Third-quarter 2004 Analysis
Excluding the after-tax gains on the insurance settlement and the sale of a portion of the company's interest in the Broom Field discussed above and totaling $37.7 million, or $0.16 per diluted share, the company had income from continuing operations of $23.1 million, or $0.10 per diluted share for the third quarter of 2004, as compared to $12.4 million, or $0.05 per diluted share, for the same quarter in 2003. The improvement in income from continuing operations reflects a 79% increase in contract drilling operating income from $24.3 million in the third quarter of 2003 to $43.5 million in the same quarter of 2004.

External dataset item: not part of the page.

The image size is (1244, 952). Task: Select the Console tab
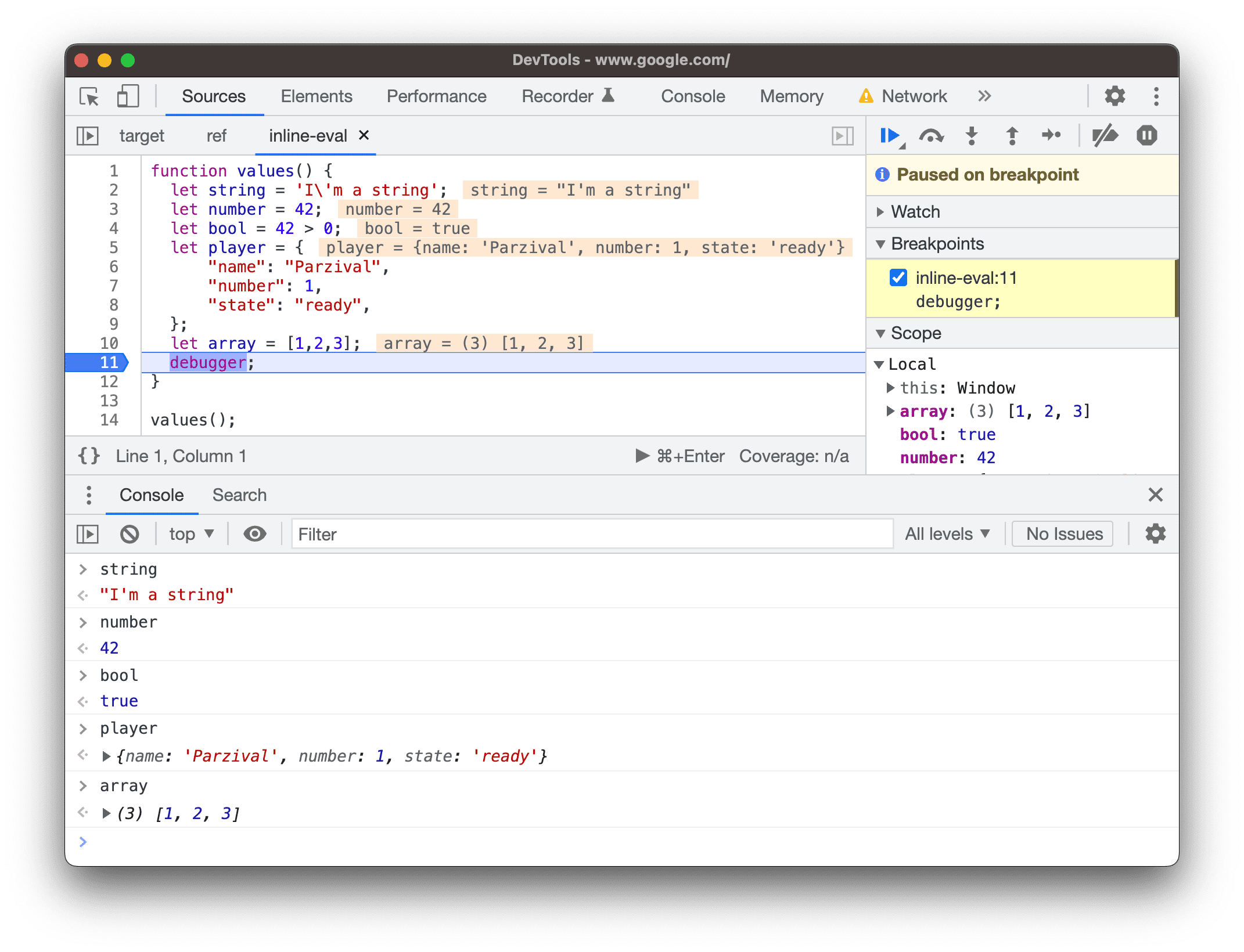(150, 495)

The higher operating income from contract drilling for the third quarter of 2004 was primarily due to lower operating expenses and depreciation, and higher dayrates and utilization for the company's North Sea and Middle East drilling fleets, higher utilization for its drilling rigs in Trinidad and improved dayrates for its jackup fleet in the U.S. Gulf of Mexico, partially offset by lower dayrates and utilization for its fleet in West Africa and lower dayrates for two of its ultra-deepwater drillships, the GSF Explorer and the GSF Jack Ryan, as compared to the same quarter of the previous year.

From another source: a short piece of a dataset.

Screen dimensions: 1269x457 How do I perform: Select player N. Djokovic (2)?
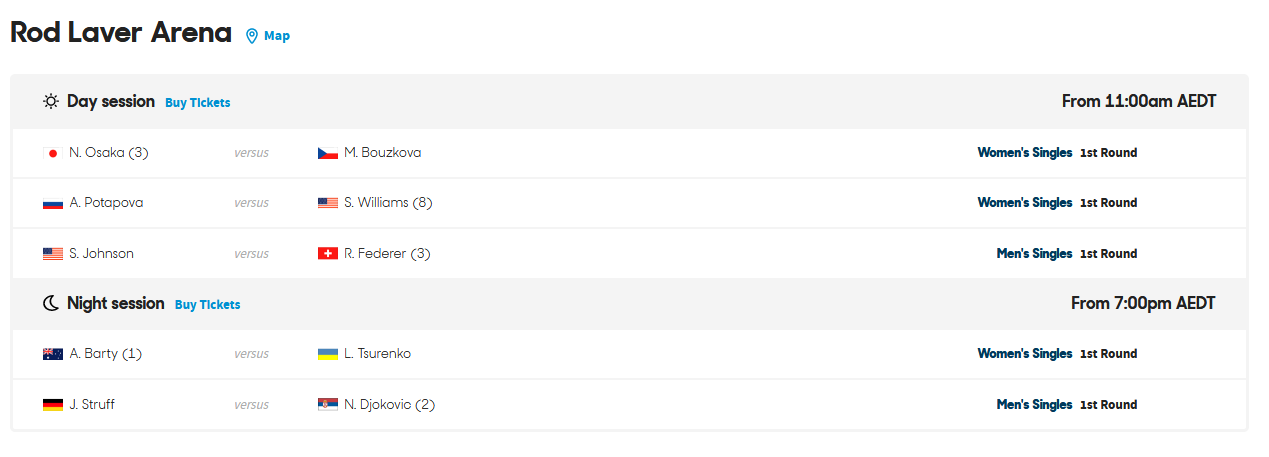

For the third quarter of 2004, the company's drilling management services segment reported an operating loss of $6.9 million on revenues of $157.7 million, compared to operating income of $5.5 million on revenues of $128.8 million in the same period of 2003. The operating loss in the current quarter resulted primarily from losses on five wells totaling $13.1 million, and an unusually high level of profit deferral related to intersegment accounting eliminations from turnkey projects in which the company's oil and gas subsidiary owned an interest. As a result of these eliminations, the drilling management services segment deferred $11.5 million of operating profit in the third quarter, compared to only $1.9 million in the third quarter of 2003. The deferred profit will ultimately be realized through lower depletion expense for the company's oil and gas subsidiary.

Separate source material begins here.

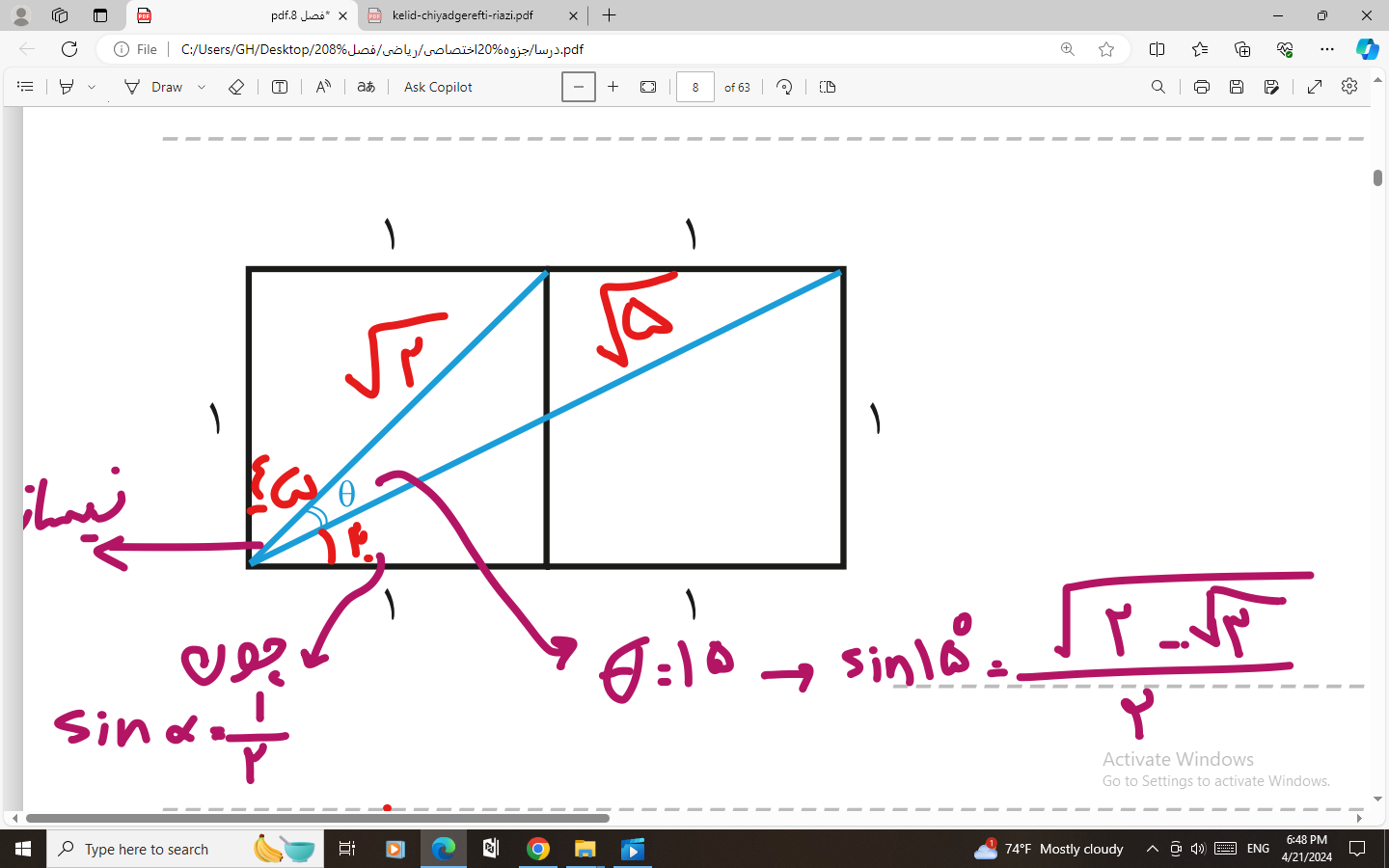Click the Translate icon in toolbar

CEO's Comments and Market Overview
GlobalSantaFe President and Chief Executive Officer Jon Marshall said, "While our drilling management services group had a difficult third quarter this year, we expect this segment of our business to be profitable in the fourth quarter of this year." Marshall added, "As we enter the last quarter of 2004 and look forward to 2005, we are encouraged by a continued improvement in demand for our drilling equipment and services. Evidencing the growing demand for ultra-deepwater floaters, we recently announced an attractive contract for our newbuild ultra-deepwater semisubmersible, GSF Development Driller I. If current trends continue, we would expect dayrates to increase for our floating drilling rigs as contracts for these rigs expire during 2005 and we enter into new contracts. While the North Sea market for jackups remains somewhat soft, the jackup markets in the U.S. Gulf of Mexico, West Africa, Southeast Asia and the Middle East continue to strengthen, enabling us to increase dayrates in these markets."